Release date: October 5, 2007
Directed by: Tony Gilroy
Starring: George Clooney, Tom Wilkinson, Tilda Swinton, Sydney Pollack

As a prestige picture, Michael Clayton hits all the right notes for George Clooney. You can pick out the parts that would be shown in an Oscar montage, and the actor aces each scene with ease. The problem is, the movie's narrative does nothing to draw the audience in, and Clooney and the supporting cast are left on their own to carry the film.

Clooney plays the titular character, a fixer for a prestigious law firm that's undertaking a case on which its reputation rides. While defending an agricultural corporation, one of the firm's lawyers, Arthur Edens (Wilkinson), discovers that the company knowingly permitted use of a carcinogenic pesticide. Having a sudden change of heart, Edens' revelation threatens to blow the case his firm has been working on for six years, and it's Clayton's job to keep him under control. When a corporate executive (Swinton) catches wind of this, she goes out of her way to make sure this information doesn't get leaked.

Do You Hear Something?
The movie deals mainly with Clayton struggling to make all the pieces of his life fit together. In addition to cleaning up the mess around the case and his own guilt associated with it, he must solve financial troubles of his own while raising his son. Director Tony Gilroy touches on all of these subjects, but he does so with such a passive, perfunctory tone that Clooney's character never actually resonates with the audience.

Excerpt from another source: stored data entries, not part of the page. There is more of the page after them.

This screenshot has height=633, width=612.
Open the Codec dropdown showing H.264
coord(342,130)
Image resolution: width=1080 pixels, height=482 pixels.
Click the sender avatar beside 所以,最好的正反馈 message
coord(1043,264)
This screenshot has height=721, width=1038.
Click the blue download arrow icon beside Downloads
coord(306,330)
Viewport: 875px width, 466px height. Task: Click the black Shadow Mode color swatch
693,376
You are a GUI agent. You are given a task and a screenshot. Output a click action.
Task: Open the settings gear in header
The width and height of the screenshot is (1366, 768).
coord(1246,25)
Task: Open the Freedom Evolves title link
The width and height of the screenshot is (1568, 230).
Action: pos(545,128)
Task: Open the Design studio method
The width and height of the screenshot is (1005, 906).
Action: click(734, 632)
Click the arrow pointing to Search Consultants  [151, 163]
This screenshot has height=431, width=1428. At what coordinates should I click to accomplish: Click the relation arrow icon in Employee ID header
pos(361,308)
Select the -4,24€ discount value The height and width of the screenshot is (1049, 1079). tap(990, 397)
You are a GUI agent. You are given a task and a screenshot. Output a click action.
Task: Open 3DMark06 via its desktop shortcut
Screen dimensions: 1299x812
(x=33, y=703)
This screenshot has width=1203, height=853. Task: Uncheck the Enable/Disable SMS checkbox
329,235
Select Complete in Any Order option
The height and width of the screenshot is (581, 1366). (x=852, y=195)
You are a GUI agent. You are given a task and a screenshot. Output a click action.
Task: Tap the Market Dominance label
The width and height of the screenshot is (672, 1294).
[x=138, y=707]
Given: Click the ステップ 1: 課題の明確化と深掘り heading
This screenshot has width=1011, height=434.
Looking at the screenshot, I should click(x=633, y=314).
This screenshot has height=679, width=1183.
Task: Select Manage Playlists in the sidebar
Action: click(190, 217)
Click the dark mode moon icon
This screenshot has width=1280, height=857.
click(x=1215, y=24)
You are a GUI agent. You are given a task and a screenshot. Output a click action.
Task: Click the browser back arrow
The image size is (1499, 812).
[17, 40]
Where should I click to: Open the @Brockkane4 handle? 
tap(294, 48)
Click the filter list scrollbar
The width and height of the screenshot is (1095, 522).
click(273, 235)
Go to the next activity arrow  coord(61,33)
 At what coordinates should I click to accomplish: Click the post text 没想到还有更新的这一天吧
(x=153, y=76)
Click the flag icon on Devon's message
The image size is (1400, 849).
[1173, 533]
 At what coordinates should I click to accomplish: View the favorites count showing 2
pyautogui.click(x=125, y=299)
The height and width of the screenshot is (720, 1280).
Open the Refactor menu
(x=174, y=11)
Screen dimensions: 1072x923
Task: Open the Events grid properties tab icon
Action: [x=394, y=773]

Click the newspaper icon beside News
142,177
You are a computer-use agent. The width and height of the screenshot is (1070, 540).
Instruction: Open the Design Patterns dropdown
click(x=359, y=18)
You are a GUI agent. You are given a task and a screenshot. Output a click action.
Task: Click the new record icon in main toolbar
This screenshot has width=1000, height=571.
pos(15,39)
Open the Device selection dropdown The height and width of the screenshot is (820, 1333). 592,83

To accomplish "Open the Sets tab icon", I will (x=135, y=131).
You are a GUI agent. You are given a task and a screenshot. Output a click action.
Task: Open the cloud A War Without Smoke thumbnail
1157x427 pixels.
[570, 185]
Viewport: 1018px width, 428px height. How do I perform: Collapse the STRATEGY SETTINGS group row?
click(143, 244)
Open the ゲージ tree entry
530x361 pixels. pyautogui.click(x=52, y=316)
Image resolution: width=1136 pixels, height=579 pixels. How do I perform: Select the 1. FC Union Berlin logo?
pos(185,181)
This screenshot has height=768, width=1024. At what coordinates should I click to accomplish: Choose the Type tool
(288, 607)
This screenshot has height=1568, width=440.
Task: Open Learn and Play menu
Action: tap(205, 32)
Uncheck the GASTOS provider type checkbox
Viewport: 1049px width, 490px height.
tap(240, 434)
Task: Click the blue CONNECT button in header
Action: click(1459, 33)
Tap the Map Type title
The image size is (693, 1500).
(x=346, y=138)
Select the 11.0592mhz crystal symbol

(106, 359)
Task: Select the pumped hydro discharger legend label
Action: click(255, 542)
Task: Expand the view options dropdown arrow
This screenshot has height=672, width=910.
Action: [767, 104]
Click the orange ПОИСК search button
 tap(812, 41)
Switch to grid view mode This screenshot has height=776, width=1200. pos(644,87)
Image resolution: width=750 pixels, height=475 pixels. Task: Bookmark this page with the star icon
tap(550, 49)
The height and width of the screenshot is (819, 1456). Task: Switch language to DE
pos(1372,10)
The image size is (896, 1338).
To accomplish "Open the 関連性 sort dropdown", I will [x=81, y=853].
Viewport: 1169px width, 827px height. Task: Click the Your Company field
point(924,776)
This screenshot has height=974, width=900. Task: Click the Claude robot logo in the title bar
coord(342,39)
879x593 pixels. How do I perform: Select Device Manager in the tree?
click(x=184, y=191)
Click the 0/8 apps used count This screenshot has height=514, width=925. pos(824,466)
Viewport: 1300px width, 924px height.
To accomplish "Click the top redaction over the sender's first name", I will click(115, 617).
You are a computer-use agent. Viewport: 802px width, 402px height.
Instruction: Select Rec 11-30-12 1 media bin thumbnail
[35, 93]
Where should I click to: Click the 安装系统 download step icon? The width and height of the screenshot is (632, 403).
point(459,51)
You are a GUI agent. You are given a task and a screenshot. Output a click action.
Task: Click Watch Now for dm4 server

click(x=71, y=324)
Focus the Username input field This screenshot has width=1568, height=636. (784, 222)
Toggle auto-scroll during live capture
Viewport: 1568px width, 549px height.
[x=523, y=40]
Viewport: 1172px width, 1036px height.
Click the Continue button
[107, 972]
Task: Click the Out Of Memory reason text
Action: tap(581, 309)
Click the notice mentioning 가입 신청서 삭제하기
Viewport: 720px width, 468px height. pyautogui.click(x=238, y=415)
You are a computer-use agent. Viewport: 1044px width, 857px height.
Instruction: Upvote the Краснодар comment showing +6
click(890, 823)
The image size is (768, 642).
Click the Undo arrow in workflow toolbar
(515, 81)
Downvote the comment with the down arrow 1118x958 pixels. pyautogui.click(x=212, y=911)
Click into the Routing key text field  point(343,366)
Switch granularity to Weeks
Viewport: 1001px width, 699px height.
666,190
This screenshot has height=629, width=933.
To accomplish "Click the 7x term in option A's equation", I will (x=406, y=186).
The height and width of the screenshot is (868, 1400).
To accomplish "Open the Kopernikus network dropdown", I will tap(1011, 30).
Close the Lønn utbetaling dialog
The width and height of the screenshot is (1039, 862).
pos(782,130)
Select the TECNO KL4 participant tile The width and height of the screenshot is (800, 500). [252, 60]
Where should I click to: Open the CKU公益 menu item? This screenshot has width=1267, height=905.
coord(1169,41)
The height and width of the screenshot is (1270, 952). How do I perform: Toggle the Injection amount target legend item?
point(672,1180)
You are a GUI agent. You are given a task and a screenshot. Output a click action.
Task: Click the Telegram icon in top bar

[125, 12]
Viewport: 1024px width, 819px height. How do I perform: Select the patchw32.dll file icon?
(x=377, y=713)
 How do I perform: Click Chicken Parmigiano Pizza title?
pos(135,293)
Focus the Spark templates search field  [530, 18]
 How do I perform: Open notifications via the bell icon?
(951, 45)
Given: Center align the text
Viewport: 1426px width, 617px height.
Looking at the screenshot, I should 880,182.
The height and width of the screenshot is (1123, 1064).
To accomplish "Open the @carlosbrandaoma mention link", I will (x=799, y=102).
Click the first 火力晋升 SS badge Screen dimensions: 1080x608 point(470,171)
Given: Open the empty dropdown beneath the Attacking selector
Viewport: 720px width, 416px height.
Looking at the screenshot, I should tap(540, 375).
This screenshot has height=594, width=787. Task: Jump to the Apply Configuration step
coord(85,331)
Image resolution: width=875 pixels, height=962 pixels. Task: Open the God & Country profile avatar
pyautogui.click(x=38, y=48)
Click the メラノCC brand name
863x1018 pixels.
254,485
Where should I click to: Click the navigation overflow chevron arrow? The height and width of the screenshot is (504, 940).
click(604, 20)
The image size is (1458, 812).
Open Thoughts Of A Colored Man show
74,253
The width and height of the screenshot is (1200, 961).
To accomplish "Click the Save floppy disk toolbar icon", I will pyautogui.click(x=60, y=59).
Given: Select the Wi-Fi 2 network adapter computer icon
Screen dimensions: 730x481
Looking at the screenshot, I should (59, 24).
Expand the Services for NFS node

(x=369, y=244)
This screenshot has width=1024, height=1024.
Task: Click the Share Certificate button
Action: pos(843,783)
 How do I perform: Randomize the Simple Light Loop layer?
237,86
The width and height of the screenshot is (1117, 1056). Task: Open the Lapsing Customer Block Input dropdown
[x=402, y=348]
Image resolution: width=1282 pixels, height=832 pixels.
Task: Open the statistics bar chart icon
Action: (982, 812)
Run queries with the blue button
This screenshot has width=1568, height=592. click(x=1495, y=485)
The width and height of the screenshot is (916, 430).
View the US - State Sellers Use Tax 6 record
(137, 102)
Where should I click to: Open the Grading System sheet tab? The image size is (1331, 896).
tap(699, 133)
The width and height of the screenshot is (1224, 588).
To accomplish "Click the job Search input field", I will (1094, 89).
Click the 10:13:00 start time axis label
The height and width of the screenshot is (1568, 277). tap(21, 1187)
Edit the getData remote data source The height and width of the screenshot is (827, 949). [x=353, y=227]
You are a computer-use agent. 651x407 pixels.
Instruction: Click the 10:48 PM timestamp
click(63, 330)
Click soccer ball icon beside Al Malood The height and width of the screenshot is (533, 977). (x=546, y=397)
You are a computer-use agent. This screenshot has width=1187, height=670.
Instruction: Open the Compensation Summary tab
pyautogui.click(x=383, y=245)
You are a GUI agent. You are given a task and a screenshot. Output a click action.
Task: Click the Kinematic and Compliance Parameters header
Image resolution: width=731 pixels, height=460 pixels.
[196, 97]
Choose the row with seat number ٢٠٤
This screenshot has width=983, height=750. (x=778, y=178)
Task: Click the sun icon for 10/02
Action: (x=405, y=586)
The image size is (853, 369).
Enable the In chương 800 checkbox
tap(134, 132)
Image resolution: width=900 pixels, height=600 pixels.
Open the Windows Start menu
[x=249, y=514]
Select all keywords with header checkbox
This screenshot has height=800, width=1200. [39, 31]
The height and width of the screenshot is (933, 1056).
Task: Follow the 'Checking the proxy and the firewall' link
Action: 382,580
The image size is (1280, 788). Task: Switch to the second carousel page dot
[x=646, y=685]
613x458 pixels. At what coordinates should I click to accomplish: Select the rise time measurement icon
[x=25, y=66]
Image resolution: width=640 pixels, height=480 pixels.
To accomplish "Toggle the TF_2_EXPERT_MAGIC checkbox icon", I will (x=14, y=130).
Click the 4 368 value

Instead of letting the audience empathize with Clayton, we really only see him as a burnt-out shell of a person. It's hard not to like Clooney, but Gilroy doesn't give him much to work with. Sure, we're on his side, but only by default. Wilkinson gives a great performance as the eccentric, guilt-stricken lawyer, but his character is too over-the-top to connect with.

Tilda Swinton gets the shortest end of the stick. Though her performance is easily the strongest, we're hardly given a reason to see her as an antagonist aside from the movie's blatantly obvious message that "corporations are evil and will do anything to get their way." It's hardly a new or daring message to be sending, but Gilroy positions it as the centerpiece of the film.

Far too much focus is put on moving the plot forward. Wilkinson and Swinton's characters are made into mere periphery figures, and most of the slack is placed on Clooney. While this could have been a brilliant, character-driven piece that gave the cast enough time to showcase their talents, Clooney is saddled with a character we're not given much of an opportunity to truly care about.